Lesson 7 – Power on Stalls, Turns about a Point


Power-on stalls went just as well as power-off stalls.  They’re pretty hard to induce in the 172.  You have to get that yoke pulled back all the way and you get to a point where it feels like you’re up against the stops but you actually have another 6 inches you can pull.  It takes a lot to get that thing to stall at full power, at least when you do the procedure right.  I imagine if you went into it with too much airspeed, you would be in trouble.  On my first one I recovered a little aggressively so the nose ended up pointing at the ground, but the second one was just right.  I think we did 3 or 4, but I can’t remember because my mind was a little foggy last night; I’m not sure why.  I might have been a little tired from waking up at 5:30 and working all day.  I just felt like I couldn’t process information as quickly as I wanted.  For example, I had to listen to the ATIS broadcast three times to get it all down (granted, the controller had recorded it super fast).  But T said he couldn’t notice the fogginess and my progress and performance were still excellent.  In any case, I’ll try to get more sleep the night before next time.  It is kind of like playing poorly in a basketball game or having a less-than-stellar trumpet performance.  You want to get right back up there the next day and do better.

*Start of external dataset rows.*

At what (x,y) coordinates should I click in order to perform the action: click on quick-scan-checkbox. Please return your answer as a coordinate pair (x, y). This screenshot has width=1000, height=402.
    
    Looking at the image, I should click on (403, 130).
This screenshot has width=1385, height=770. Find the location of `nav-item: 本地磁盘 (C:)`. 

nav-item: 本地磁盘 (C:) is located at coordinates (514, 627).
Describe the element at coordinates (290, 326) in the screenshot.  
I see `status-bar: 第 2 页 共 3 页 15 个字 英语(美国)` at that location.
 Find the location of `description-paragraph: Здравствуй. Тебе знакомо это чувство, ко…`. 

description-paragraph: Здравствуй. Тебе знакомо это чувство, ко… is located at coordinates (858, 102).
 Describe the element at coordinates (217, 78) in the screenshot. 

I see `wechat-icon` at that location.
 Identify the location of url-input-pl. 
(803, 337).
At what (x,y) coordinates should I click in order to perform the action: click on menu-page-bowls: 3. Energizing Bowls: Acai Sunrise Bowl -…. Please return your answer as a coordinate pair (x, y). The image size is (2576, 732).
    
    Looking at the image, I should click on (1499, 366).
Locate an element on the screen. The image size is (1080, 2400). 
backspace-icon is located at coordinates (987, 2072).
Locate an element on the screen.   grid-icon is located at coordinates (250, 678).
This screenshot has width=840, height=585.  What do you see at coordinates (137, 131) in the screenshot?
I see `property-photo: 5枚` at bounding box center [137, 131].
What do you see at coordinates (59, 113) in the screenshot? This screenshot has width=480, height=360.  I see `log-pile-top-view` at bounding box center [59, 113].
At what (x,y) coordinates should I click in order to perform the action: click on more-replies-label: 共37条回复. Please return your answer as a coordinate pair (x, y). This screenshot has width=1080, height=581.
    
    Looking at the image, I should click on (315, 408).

We also had a little time left after stalls and executed some turns about a point.  I had just read about them the day before, so I knew the concept, which really helps in digesting the instruction.  I think I picked it up pretty quickly.  I wasn’t nearly satisfied with my performance, but they sure are enjoyable.  I look forward to practicing them more.  Next time we’ll do S-turns across a road.

I am easily understanding why airmen that fly “low and slow” enjoy it more than just the shortest distance between two points.  It’s the difference between the Interstate and the back roads.  So it seems that after I get my license I’m going to have to find access to at least three different types at some time or another: a 6-seater, a 4-seater, and a low-and-slow 2 seater.